Monday, Feb. 23, 1953

Lady with a Lance

THE SECOND SEX (732 pp.)--Simone de Beauvoir--Knopf ($ 10).

Numberless are the world's wonders, but none

More wonderful than man; the storm-grey sea

Yields to his prows, the huge crests bear him high . . .

Were Sophocles to croon this chorus (from Antigone*) below the boudoir of Existentialist Simone de Beauvoir, she would very likely fling wide her French window and bomb him with The Second Sex (weight: 2 3/4 Ibs.). For Sophocles' measures stand for just about everything that Author de Beauvoir considers most hateful in human life. As she sees it, the male's conquest of the earth, the sea etc. is just an analogue of his smug conquest of the little woman.

Many authors of both sexes have bent their pens to the exploration of this subject, but none has bent so nearly double as Author de Beauvoir, or painted the plight of woman on so large a canvas. She begins her book, in time, with a discussion of Eve in the Garden of Eden and carries right on from there through recorded history to the age of Dr. Kinsey. By the time she has finished her biological, psychoanalytical and historical-materialist dissection of the situation of her sex, the warm aura of mystery that commonly surrounds woman has been reduced to a steely chill.

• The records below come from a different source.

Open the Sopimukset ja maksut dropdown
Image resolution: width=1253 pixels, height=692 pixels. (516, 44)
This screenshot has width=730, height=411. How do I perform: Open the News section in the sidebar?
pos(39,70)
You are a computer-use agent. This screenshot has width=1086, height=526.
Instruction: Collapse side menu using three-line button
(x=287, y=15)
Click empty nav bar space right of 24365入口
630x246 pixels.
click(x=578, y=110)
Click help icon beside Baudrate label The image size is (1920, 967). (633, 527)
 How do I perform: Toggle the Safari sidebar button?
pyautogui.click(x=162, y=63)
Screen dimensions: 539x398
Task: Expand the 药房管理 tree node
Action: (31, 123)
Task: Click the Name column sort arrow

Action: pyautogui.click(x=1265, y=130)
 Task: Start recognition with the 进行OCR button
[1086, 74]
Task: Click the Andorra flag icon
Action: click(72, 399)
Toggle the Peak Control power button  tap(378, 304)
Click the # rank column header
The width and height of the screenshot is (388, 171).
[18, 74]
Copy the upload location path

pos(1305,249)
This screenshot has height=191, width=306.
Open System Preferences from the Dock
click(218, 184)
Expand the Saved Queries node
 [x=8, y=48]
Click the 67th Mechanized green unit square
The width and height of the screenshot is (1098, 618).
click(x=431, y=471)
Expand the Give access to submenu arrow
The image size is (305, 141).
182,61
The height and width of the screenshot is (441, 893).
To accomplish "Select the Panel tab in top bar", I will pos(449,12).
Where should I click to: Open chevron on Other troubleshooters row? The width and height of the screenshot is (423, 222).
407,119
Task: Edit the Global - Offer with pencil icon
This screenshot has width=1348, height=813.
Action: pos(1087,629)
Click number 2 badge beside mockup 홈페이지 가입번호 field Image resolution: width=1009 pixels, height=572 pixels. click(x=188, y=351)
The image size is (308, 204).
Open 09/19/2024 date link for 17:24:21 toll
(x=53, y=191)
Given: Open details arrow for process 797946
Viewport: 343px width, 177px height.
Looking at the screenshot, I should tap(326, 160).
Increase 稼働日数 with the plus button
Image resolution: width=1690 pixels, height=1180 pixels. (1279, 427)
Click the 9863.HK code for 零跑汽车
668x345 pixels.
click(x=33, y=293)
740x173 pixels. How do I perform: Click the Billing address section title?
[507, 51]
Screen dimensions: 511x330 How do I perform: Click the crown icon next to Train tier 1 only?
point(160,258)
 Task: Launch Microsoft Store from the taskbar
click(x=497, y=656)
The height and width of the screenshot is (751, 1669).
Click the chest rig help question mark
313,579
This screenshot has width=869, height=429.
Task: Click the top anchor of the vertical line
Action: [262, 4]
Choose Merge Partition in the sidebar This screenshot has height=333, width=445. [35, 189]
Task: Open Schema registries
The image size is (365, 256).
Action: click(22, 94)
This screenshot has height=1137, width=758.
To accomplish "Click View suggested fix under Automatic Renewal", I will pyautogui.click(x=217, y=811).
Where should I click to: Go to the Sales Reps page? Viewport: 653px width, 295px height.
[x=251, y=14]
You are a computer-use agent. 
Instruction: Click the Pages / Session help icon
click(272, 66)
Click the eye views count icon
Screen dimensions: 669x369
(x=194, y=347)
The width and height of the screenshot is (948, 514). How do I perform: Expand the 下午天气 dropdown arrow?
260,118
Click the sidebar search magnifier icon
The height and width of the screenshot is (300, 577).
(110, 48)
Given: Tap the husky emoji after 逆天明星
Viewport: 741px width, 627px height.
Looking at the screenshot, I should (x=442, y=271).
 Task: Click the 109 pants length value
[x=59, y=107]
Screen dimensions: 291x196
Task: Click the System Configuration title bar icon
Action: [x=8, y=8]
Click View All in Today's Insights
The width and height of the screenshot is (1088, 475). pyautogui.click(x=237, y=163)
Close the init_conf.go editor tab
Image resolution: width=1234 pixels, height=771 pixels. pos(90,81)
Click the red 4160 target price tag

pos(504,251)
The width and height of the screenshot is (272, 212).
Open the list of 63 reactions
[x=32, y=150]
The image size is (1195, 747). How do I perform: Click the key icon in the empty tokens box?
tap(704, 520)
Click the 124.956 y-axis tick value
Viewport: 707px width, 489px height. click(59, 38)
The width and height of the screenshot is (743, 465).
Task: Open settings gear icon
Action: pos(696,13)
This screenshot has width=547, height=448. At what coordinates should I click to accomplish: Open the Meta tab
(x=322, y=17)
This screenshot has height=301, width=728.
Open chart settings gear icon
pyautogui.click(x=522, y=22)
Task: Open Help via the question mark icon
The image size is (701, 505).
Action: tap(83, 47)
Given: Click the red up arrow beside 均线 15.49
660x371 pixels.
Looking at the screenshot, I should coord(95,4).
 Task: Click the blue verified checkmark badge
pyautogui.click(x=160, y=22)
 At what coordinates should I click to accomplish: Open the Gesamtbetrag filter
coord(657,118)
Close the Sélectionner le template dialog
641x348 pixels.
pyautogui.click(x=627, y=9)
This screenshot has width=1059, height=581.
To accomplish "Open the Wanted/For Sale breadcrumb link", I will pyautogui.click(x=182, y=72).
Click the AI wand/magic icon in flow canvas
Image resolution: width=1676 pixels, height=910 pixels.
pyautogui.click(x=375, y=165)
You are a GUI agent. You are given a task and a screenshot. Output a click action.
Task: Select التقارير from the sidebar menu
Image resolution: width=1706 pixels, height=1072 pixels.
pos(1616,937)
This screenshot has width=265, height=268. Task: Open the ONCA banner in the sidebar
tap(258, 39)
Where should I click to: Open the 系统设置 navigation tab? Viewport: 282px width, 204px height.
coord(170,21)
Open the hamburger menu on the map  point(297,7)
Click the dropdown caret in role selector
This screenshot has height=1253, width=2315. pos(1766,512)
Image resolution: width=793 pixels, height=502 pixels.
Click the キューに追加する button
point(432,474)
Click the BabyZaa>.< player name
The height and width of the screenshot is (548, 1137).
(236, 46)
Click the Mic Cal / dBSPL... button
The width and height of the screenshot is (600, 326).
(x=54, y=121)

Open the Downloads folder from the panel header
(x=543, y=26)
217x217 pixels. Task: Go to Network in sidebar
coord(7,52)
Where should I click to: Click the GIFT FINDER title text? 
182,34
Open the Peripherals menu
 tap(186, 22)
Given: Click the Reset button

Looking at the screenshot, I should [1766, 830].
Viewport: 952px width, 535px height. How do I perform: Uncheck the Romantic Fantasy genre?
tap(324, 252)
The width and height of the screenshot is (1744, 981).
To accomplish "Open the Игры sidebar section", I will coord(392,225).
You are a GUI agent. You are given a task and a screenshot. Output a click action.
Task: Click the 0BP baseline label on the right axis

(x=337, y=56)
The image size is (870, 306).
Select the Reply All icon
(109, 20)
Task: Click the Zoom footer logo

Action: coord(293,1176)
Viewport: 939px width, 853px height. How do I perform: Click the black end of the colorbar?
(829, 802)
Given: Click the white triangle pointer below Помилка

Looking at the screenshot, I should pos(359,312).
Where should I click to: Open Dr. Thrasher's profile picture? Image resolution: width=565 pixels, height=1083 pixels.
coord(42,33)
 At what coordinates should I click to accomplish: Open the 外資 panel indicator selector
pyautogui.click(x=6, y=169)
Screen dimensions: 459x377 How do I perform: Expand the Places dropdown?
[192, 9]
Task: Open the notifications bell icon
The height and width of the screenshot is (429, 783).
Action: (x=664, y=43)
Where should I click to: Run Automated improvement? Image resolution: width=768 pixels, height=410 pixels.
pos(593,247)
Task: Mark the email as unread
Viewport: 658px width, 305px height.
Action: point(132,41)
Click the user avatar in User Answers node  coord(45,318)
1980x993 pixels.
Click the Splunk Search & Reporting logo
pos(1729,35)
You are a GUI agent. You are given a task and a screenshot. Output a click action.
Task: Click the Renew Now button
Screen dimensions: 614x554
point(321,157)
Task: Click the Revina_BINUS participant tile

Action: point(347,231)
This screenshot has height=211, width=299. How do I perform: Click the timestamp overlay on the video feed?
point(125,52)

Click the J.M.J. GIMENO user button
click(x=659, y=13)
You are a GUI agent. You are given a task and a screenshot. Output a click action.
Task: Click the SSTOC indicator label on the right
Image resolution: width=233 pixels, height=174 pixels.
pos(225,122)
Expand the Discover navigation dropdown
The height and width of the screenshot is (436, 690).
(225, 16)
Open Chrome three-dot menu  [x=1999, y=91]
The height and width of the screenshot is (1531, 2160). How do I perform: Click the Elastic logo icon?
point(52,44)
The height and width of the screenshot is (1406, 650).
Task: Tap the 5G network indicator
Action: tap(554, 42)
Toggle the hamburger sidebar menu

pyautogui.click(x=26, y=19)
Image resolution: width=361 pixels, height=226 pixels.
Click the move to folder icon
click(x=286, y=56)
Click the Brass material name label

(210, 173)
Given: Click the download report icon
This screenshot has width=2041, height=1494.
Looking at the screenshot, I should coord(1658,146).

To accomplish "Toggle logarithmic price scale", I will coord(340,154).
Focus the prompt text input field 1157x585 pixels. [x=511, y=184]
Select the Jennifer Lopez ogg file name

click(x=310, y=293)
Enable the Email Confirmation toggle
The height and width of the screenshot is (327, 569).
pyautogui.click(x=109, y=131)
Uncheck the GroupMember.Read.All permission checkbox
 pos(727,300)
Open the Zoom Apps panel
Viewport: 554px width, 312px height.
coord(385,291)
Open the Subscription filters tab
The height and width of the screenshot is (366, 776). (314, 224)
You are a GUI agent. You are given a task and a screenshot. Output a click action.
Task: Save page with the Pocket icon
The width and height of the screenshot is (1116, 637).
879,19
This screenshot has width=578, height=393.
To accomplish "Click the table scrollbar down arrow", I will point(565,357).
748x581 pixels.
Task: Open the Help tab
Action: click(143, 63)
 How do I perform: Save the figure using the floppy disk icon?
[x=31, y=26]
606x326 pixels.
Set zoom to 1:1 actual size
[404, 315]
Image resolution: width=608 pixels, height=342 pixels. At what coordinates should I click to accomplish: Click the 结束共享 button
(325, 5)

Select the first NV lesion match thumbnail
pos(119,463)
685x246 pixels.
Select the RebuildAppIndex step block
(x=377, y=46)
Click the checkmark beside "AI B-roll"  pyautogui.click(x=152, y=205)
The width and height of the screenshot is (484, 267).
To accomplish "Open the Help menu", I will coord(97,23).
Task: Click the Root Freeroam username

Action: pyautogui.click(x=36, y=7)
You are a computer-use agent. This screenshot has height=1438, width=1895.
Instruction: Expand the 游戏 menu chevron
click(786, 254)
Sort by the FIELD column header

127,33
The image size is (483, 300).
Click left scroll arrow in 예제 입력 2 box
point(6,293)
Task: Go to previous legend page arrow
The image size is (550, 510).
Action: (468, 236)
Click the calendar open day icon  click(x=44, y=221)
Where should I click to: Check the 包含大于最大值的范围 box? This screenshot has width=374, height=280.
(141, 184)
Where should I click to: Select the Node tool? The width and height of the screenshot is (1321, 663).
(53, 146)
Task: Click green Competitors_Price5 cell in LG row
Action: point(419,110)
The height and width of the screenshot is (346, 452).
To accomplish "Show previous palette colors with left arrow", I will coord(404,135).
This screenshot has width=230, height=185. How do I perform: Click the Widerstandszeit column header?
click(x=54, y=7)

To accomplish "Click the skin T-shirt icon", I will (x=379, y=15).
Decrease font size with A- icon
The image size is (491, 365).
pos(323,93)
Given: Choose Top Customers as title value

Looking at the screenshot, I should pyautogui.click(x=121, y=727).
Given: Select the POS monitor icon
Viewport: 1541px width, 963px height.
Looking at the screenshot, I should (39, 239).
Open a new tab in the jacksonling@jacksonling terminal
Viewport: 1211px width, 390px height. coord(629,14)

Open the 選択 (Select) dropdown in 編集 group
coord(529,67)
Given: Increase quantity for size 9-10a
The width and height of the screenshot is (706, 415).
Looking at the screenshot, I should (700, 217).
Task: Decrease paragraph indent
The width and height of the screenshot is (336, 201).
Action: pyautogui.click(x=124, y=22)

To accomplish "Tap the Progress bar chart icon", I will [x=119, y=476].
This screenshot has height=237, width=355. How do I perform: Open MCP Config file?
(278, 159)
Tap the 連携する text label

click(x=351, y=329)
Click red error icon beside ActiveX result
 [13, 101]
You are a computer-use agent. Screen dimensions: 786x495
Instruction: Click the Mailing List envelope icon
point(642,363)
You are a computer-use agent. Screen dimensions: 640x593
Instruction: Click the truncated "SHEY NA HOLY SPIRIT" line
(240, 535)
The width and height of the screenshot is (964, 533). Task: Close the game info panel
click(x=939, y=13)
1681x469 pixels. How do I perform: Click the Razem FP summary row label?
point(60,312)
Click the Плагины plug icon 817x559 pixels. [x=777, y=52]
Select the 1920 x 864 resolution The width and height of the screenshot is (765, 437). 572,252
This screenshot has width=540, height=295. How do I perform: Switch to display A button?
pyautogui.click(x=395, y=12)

The Invention of Woman. As Existentialist Jean-Paul Sartre's major disciple and friend, Author de Beauvoir deplores the fact that much of mankind draws spiritual nourishment from myth, religion, legend and unthinking optimism. Man, argues the existentialist, must be more than a mere passive "being." He must be an "existent," i.e., one who boldly accepts the mortality of body & soul but nonetheless resolves to pit his courage (his only weapon) against the cruel reality of life & death.

"Male-man," argues Simone de Beauvoir, is relatively lucky. He has raised himself by the bootstraps from the gutter of nonentity to the dignity of "human being ; he may, at will, transcend even this and rise to the stature of an "existent." But woman's uplift has barely begun. Far from being an existent, she is not even a human being yet. She is a "lie" and a "treason" to her own reality, because she is "in large part man's invention." Her plight in a man-made world is summed up in two of Author de Beauvoir's characteristically sweeping statements: 1) "The most sympathetic of men never fully comprehend woman's concrete situation," and 2) "The most mediocre of males feels himself a demigod as compared with women."

"One is not born, but rather becomes a woman . . . It is civilization . . . that produces this creature, intermediate between male and eunuch . . ." From childhood she is "fated . . . to be the passive prey of man," to awake in him "an unknown being whom he recognizes with pride as himself." What man dreads above all, Author de Beauvoir believes, is woman's ceasing to be his most priceless "idea" and becoming very much like himself. For this reason, he never pries into the recesses of her mind: it might give her the notion that she has a mind. On the other hand, there is no tribute he will not pay to what he considers her finest qualities--of which "renunciation" is the one he loves best.

The Building of Brotherhood. As these samples show, Author de Beauvoir knows how to take a bead on a man and bring him down like a sack of hypocrisy. More's the pity that she writes pages of nonsensical epitaphs over her bleeding targets. The chip on her shoulder makes her believe that every man is as autocratic as a Turk and every female as malleable as a slave. Many of her protestations would strike even the inmates of a harem as being behind the times.

Contraception, legal abortion, easier divorce are the foundations on which Author de Beauvoir hopes to build the "real" woman. The structure--which is to bring about "brotherhood" between men & women--will rise the sooner if men will only stop chanting about the wonder of their works.

*As translated by Dudley Fitts and Robert Fitzgerald.